The following Liberal Arts courses are available for Fall 2012 registration. Learn about the rest of our Fall 2012 electives here, or find a complete list of courses offered in other years here.

 

The Theatre of the Absurd

This course examines the innovative style of the Theatre of the Absurd, the culmination of the 20th century modernist eruption in European theatre and an influence on the non-tonal languages of composers such as Feldman, Berio, and Glass. We will explore the Theatre of the Absurd's origins in mime and the silent films of Charlie Chaplin; verbal nonsense and the films of the Marx Brothers; the literature of surrealism, dream, and nightmare and the works of Franz Kafka; the Existentialist philosophy of Albert Camus and Jean Paul Sartres; and the theatrical theories of Antonin Artaud and Bertolt Brecht. Students will study the context, content, and structure of plays by Ionesco, Pinter, and Beckett and will have the opportunity to compose and perform original musical interpretations of these plays in collaboration with the Music Theory course, Order and Chaos in Music since 1945.

taught by Patrick Keppel

 

Transcendence and Entrapment: 19th Century American Literature

Nineteenth-century American writers repeatedly reflect on themes of transcendence—of literary conventions, of cultural norms and codes, of the individual self, of geographical constraints, or of material culture in a realm of nature or spirit. At the same time, they detail the entrapments of slavery, reservation lands, cities, mass culture, human nature, socially enforced constructions of identity, and the human mind.
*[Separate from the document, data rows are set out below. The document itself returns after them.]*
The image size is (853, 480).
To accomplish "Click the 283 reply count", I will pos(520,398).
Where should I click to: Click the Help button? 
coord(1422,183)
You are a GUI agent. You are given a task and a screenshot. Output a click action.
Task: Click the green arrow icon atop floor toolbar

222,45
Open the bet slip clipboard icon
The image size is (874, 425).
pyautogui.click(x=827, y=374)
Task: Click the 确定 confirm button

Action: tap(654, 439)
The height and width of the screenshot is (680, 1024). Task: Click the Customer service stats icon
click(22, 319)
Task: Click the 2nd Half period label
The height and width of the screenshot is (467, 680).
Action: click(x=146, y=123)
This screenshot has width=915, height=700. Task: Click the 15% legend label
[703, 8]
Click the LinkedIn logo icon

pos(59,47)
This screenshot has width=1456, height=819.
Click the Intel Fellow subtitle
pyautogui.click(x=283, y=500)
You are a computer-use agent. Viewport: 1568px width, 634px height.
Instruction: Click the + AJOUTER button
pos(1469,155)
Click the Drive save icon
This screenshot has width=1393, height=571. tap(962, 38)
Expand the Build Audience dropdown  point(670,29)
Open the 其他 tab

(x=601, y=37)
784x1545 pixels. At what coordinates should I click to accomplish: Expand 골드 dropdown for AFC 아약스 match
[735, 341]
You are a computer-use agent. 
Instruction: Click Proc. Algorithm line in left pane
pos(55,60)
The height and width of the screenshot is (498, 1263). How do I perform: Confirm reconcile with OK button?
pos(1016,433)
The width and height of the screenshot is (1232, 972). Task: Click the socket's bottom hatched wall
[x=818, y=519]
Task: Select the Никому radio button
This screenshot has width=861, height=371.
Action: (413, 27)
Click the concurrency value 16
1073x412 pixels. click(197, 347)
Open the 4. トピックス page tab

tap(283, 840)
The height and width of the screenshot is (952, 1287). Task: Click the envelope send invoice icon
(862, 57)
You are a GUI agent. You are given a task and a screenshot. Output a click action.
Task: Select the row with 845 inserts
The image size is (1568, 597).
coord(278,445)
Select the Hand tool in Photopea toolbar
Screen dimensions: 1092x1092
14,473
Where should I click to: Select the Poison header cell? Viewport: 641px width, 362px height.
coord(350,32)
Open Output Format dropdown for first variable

This introduction to nineteenth-century American literature explores the tensions of transcendence and entrapment, among other themes, in stories, poems, personal narratives, and essays by Nathaniel Hawthorne, Edgar Allan Poe, Herman Melville, Ralph Waldo Emerson, Henry David Thoreau, Frederick Douglass, Harriet Jacobs, Walt Whitman, Henry Wadsworth Longfellow, William Apess, Emily Dickinson, Charlotte Perkins Gilman, and Mark Twain. Students will have the opportunity to explore the places Thoreau, Emerson, Hawthorne, and the Alcotts lived and wrote on a field trip to Concord and Walden Pond.

taught by Jill Gatlin

 

Film Studies II

[Prerequisite: Film Studies I or familiarity with scene analysis, e.g. types of shots] This course will continue the focus on the visual elements of film. As with Film I, we will examine narrative films, but will also include documentaries, animation, and experimental films with no apparent narrative structure.